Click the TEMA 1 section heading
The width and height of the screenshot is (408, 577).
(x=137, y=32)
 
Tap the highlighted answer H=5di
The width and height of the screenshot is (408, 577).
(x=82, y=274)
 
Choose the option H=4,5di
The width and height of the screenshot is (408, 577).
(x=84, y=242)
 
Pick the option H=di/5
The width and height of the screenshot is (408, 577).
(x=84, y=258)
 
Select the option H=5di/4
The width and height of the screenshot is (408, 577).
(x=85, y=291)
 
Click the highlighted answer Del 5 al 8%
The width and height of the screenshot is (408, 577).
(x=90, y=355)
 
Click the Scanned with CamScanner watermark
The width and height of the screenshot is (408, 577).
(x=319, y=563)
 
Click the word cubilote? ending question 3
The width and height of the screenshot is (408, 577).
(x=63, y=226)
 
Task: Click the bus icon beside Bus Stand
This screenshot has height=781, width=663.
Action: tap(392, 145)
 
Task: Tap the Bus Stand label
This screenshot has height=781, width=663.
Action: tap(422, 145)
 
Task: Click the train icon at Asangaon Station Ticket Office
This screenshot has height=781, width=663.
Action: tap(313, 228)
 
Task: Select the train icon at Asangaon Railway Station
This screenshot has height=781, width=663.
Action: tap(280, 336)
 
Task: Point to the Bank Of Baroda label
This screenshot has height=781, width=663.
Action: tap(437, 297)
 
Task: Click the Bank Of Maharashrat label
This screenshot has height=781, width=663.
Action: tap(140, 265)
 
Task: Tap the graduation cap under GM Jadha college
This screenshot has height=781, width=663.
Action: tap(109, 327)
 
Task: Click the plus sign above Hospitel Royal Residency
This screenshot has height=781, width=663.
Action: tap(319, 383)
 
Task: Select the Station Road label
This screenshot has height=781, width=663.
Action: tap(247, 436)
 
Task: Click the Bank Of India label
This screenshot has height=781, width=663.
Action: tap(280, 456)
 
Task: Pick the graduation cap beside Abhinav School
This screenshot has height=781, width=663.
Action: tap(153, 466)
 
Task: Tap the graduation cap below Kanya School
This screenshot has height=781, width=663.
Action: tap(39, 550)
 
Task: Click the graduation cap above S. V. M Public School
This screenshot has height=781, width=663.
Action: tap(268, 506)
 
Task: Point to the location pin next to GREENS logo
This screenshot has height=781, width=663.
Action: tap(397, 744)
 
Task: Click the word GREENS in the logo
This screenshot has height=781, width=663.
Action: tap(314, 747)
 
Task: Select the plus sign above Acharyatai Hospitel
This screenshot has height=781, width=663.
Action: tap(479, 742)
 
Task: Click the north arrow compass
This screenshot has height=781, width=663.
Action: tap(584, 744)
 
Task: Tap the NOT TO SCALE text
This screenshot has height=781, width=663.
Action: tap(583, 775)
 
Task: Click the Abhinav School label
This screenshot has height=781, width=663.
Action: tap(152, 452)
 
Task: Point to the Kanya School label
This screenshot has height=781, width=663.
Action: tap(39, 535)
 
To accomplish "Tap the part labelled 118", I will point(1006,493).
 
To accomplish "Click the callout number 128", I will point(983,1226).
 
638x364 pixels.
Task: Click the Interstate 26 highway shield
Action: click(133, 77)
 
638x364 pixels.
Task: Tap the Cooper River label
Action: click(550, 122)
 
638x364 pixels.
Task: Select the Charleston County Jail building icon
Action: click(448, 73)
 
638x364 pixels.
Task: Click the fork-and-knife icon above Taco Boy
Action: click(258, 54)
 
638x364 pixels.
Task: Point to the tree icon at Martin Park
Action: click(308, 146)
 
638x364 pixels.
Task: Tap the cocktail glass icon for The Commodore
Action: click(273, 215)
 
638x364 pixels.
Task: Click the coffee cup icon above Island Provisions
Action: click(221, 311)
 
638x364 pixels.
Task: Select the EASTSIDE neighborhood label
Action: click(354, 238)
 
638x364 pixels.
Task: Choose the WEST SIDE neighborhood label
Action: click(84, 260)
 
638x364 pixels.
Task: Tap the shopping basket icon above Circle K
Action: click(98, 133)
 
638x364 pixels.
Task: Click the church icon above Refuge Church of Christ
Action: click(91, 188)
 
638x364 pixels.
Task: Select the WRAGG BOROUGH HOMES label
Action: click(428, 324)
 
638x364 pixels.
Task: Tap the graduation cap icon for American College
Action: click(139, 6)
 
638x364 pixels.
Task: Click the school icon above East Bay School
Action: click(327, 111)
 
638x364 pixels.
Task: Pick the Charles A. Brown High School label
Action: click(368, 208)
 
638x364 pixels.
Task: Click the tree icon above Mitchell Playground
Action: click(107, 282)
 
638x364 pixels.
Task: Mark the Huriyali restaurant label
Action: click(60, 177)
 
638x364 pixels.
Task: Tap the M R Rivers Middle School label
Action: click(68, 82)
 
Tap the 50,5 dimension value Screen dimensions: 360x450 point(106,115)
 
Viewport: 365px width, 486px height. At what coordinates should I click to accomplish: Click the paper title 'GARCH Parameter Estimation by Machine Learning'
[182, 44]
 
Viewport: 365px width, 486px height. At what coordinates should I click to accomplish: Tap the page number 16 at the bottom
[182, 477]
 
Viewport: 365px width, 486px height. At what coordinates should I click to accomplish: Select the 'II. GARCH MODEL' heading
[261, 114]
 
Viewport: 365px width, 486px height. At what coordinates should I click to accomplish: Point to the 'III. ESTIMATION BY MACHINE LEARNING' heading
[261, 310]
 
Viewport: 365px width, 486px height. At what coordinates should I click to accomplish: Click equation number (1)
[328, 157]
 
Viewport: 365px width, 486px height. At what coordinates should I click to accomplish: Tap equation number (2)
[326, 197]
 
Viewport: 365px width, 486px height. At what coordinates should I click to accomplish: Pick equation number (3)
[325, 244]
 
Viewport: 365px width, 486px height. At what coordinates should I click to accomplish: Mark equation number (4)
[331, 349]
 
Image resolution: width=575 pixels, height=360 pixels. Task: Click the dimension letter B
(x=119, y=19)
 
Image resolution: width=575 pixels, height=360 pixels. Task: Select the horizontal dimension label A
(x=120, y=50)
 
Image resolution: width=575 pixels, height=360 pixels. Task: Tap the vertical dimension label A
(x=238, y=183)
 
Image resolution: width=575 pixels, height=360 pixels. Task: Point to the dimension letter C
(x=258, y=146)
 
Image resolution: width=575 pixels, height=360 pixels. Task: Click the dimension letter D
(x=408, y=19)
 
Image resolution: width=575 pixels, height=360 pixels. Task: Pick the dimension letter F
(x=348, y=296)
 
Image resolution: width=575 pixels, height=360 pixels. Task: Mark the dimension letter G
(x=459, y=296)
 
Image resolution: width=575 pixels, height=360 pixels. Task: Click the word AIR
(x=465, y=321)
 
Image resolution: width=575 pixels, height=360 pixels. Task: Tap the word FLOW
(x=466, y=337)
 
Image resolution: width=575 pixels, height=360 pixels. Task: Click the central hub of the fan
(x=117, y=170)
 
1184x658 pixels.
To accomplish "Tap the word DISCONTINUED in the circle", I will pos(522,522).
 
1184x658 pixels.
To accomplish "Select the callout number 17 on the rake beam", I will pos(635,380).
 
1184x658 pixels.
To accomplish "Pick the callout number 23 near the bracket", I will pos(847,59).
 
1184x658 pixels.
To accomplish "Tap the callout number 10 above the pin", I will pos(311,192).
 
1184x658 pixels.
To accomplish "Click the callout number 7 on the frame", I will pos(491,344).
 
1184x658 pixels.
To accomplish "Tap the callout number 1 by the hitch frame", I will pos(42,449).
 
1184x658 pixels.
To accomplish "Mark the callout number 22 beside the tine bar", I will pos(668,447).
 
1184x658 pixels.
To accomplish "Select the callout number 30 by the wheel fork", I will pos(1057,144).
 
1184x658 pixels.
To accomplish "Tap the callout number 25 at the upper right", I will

Exercise >> Reproduce the whole listing above, character for character, with nothing added, dropped, or altered.

Final result >>
Click the TEMA 1 section heading
The width and height of the screenshot is (408, 577).
(x=137, y=32)
 
Tap the highlighted answer H=5di
The width and height of the screenshot is (408, 577).
(x=82, y=274)
 
Choose the option H=4,5di
The width and height of the screenshot is (408, 577).
(x=84, y=242)
 
Pick the option H=di/5
The width and height of the screenshot is (408, 577).
(x=84, y=258)
 
Select the option H=5di/4
The width and height of the screenshot is (408, 577).
(x=85, y=291)
 
Click the highlighted answer Del 5 al 8%
The width and height of the screenshot is (408, 577).
(x=90, y=355)
 
Click the Scanned with CamScanner watermark
The width and height of the screenshot is (408, 577).
(x=319, y=563)
 
Click the word cubilote? ending question 3
The width and height of the screenshot is (408, 577).
(x=63, y=226)
 
Task: Click the bus icon beside Bus Stand
This screenshot has height=781, width=663.
Action: tap(392, 145)
 
Task: Tap the Bus Stand label
This screenshot has height=781, width=663.
Action: tap(422, 145)
 
Task: Click the train icon at Asangaon Station Ticket Office
This screenshot has height=781, width=663.
Action: tap(313, 228)
 
Task: Select the train icon at Asangaon Railway Station
This screenshot has height=781, width=663.
Action: tap(280, 336)
 
Task: Point to the Bank Of Baroda label
This screenshot has height=781, width=663.
Action: tap(437, 297)
 
Task: Click the Bank Of Maharashrat label
This screenshot has height=781, width=663.
Action: tap(140, 265)
 
Task: Tap the graduation cap under GM Jadha college
This screenshot has height=781, width=663.
Action: tap(109, 327)
 
Task: Click the plus sign above Hospitel Royal Residency
This screenshot has height=781, width=663.
Action: tap(319, 383)
 
Task: Select the Station Road label
This screenshot has height=781, width=663.
Action: tap(247, 436)
 
Task: Click the Bank Of India label
This screenshot has height=781, width=663.
Action: tap(280, 456)
 
Task: Pick the graduation cap beside Abhinav School
This screenshot has height=781, width=663.
Action: tap(153, 466)
 
Task: Tap the graduation cap below Kanya School
This screenshot has height=781, width=663.
Action: tap(39, 550)
 
Task: Click the graduation cap above S. V. M Public School
This screenshot has height=781, width=663.
Action: tap(268, 506)
 
Task: Point to the location pin next to GREENS logo
This screenshot has height=781, width=663.
Action: tap(397, 744)
 
Task: Click the word GREENS in the logo
This screenshot has height=781, width=663.
Action: tap(314, 747)
 
Task: Select the plus sign above Acharyatai Hospitel
This screenshot has height=781, width=663.
Action: tap(479, 742)
 
Task: Click the north arrow compass
This screenshot has height=781, width=663.
Action: tap(584, 744)
 
Task: Tap the NOT TO SCALE text
This screenshot has height=781, width=663.
Action: tap(583, 775)
 
Task: Click the Abhinav School label
This screenshot has height=781, width=663.
Action: tap(152, 452)
 
Task: Point to the Kanya School label
This screenshot has height=781, width=663.
Action: tap(39, 535)
 
To accomplish "Tap the part labelled 118", I will point(1006,493).
 
To accomplish "Click the callout number 128", I will point(983,1226).
 
638x364 pixels.
Task: Click the Interstate 26 highway shield
Action: click(133, 77)
 
638x364 pixels.
Task: Tap the Cooper River label
Action: click(550, 122)
 
638x364 pixels.
Task: Select the Charleston County Jail building icon
Action: click(448, 73)
 
638x364 pixels.
Task: Click the fork-and-knife icon above Taco Boy
Action: click(258, 54)
 
638x364 pixels.
Task: Point to the tree icon at Martin Park
Action: click(308, 146)
 
638x364 pixels.
Task: Tap the cocktail glass icon for The Commodore
Action: click(273, 215)
 
638x364 pixels.
Task: Click the coffee cup icon above Island Provisions
Action: click(221, 311)
 
638x364 pixels.
Task: Select the EASTSIDE neighborhood label
Action: click(354, 238)
 
638x364 pixels.
Task: Choose the WEST SIDE neighborhood label
Action: click(84, 260)
 
638x364 pixels.
Task: Tap the shopping basket icon above Circle K
Action: click(98, 133)
 
638x364 pixels.
Task: Click the church icon above Refuge Church of Christ
Action: click(91, 188)
 
638x364 pixels.
Task: Select the WRAGG BOROUGH HOMES label
Action: click(428, 324)
 
638x364 pixels.
Task: Tap the graduation cap icon for American College
Action: click(139, 6)
 
638x364 pixels.
Task: Click the school icon above East Bay School
Action: click(327, 111)
 
638x364 pixels.
Task: Pick the Charles A. Brown High School label
Action: click(368, 208)
 
638x364 pixels.
Task: Click the tree icon above Mitchell Playground
Action: click(107, 282)
 
638x364 pixels.
Task: Mark the Huriyali restaurant label
Action: click(60, 177)
 
638x364 pixels.
Task: Tap the M R Rivers Middle School label
Action: click(68, 82)
 
Tap the 50,5 dimension value Screen dimensions: 360x450 point(106,115)
 
Viewport: 365px width, 486px height. At what coordinates should I click to accomplish: Click the paper title 'GARCH Parameter Estimation by Machine Learning'
[182, 44]
 
Viewport: 365px width, 486px height. At what coordinates should I click to accomplish: Tap the page number 16 at the bottom
[182, 477]
 
Viewport: 365px width, 486px height. At what coordinates should I click to accomplish: Select the 'II. GARCH MODEL' heading
[261, 114]
 
Viewport: 365px width, 486px height. At what coordinates should I click to accomplish: Point to the 'III. ESTIMATION BY MACHINE LEARNING' heading
[261, 310]
 
Viewport: 365px width, 486px height. At what coordinates should I click to accomplish: Click equation number (1)
[328, 157]
 
Viewport: 365px width, 486px height. At what coordinates should I click to accomplish: Tap equation number (2)
[326, 197]
 
Viewport: 365px width, 486px height. At what coordinates should I click to accomplish: Pick equation number (3)
[325, 244]
 
Viewport: 365px width, 486px height. At what coordinates should I click to accomplish: Mark equation number (4)
[331, 349]
 
Image resolution: width=575 pixels, height=360 pixels. Task: Click the dimension letter B
(x=119, y=19)
 
Image resolution: width=575 pixels, height=360 pixels. Task: Select the horizontal dimension label A
(x=120, y=50)
 
Image resolution: width=575 pixels, height=360 pixels. Task: Tap the vertical dimension label A
(x=238, y=183)
 
Image resolution: width=575 pixels, height=360 pixels. Task: Point to the dimension letter C
(x=258, y=146)
 
Image resolution: width=575 pixels, height=360 pixels. Task: Click the dimension letter D
(x=408, y=19)
 
Image resolution: width=575 pixels, height=360 pixels. Task: Pick the dimension letter F
(x=348, y=296)
 
Image resolution: width=575 pixels, height=360 pixels. Task: Mark the dimension letter G
(x=459, y=296)
 
Image resolution: width=575 pixels, height=360 pixels. Task: Click the word AIR
(x=465, y=321)
 
Image resolution: width=575 pixels, height=360 pixels. Task: Tap the word FLOW
(x=466, y=337)
 
Image resolution: width=575 pixels, height=360 pixels. Task: Click the central hub of the fan
(x=117, y=170)
 
1184x658 pixels.
To accomplish "Tap the word DISCONTINUED in the circle", I will pos(522,522).
 
1184x658 pixels.
To accomplish "Select the callout number 17 on the rake beam", I will pos(635,380).
 
1184x658 pixels.
To accomplish "Pick the callout number 23 near the bracket", I will pos(847,59).
 
1184x658 pixels.
To accomplish "Tap the callout number 10 above the pin", I will pos(311,192).
 
1184x658 pixels.
To accomplish "Click the callout number 7 on the frame", I will pos(491,344).
 
1184x658 pixels.
To accomplish "Tap the callout number 1 by the hitch frame", I will pos(42,449).
 
1184x658 pixels.
To accomplish "Mark the callout number 22 beside the tine bar", I will pos(668,447).
 
1184x658 pixels.
To accomplish "Select the callout number 30 by the wheel fork", I will pos(1057,144).
 
1184x658 pixels.
To accomplish "Tap the callout number 25 at the upper right", I will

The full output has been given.